### Work task:
All the data beneath this line is to be reproduced exactly.

BEGIN Data in this exercise

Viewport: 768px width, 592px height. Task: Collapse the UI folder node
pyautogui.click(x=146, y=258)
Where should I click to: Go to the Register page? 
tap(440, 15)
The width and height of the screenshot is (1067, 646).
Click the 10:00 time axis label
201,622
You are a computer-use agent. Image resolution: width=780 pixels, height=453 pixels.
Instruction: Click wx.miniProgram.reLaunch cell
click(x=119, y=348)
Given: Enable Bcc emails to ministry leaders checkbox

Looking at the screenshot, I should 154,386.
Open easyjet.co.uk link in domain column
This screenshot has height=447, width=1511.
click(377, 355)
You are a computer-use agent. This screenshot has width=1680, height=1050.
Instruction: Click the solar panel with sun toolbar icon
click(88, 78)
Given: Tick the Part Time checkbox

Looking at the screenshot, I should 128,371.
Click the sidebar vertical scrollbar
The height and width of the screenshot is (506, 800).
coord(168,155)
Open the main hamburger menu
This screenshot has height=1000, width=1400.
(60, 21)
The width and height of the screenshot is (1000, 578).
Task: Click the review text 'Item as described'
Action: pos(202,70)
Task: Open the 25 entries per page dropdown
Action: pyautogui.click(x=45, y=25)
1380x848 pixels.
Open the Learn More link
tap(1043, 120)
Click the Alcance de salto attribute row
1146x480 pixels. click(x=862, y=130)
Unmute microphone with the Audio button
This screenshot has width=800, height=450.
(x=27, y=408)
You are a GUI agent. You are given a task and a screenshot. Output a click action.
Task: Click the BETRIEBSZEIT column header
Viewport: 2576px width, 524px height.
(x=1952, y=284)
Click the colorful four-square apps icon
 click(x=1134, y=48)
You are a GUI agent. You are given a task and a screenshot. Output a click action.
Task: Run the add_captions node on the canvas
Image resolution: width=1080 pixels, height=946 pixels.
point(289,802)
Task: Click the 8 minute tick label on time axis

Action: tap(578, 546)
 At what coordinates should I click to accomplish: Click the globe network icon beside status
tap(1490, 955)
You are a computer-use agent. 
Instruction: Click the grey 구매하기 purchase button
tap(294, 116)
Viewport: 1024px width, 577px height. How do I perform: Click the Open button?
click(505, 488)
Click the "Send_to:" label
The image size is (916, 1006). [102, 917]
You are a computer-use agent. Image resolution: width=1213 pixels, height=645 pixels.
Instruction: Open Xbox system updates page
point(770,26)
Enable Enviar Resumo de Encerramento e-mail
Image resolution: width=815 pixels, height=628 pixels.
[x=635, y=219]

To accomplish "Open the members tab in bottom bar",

END Data in this exercise

### Task solution:
Viewport: 768px width, 592px height. Task: Collapse the UI folder node
pyautogui.click(x=146, y=258)
Where should I click to: Go to the Register page? 
tap(440, 15)
The width and height of the screenshot is (1067, 646).
Click the 10:00 time axis label
201,622
You are a computer-use agent. Image resolution: width=780 pixels, height=453 pixels.
Instruction: Click wx.miniProgram.reLaunch cell
click(x=119, y=348)
Given: Enable Bcc emails to ministry leaders checkbox

Looking at the screenshot, I should 154,386.
Open easyjet.co.uk link in domain column
This screenshot has height=447, width=1511.
click(377, 355)
You are a computer-use agent. This screenshot has width=1680, height=1050.
Instruction: Click the solar panel with sun toolbar icon
click(88, 78)
Given: Tick the Part Time checkbox

Looking at the screenshot, I should 128,371.
Click the sidebar vertical scrollbar
The height and width of the screenshot is (506, 800).
coord(168,155)
Open the main hamburger menu
This screenshot has height=1000, width=1400.
(60, 21)
The width and height of the screenshot is (1000, 578).
Task: Click the review text 'Item as described'
Action: pos(202,70)
Task: Open the 25 entries per page dropdown
Action: pyautogui.click(x=45, y=25)
1380x848 pixels.
Open the Learn More link
tap(1043, 120)
Click the Alcance de salto attribute row
1146x480 pixels. click(x=862, y=130)
Unmute microphone with the Audio button
This screenshot has width=800, height=450.
(x=27, y=408)
You are a GUI agent. You are given a task and a screenshot. Output a click action.
Task: Click the BETRIEBSZEIT column header
Viewport: 2576px width, 524px height.
(x=1952, y=284)
Click the colorful four-square apps icon
 click(x=1134, y=48)
You are a GUI agent. You are given a task and a screenshot. Output a click action.
Task: Run the add_captions node on the canvas
Image resolution: width=1080 pixels, height=946 pixels.
point(289,802)
Task: Click the 8 minute tick label on time axis

Action: tap(578, 546)
 At what coordinates should I click to accomplish: Click the globe network icon beside status
tap(1490, 955)
You are a computer-use agent. 
Instruction: Click the grey 구매하기 purchase button
tap(294, 116)
Viewport: 1024px width, 577px height. How do I perform: Click the Open button?
click(505, 488)
Click the "Send_to:" label
The image size is (916, 1006). [102, 917]
You are a computer-use agent. Image resolution: width=1213 pixels, height=645 pixels.
Instruction: Open Xbox system updates page
point(770,26)
Enable Enviar Resumo de Encerramento e-mail
Image resolution: width=815 pixels, height=628 pixels.
[x=635, y=219]

To accomplish "Open the members tab in bottom bar",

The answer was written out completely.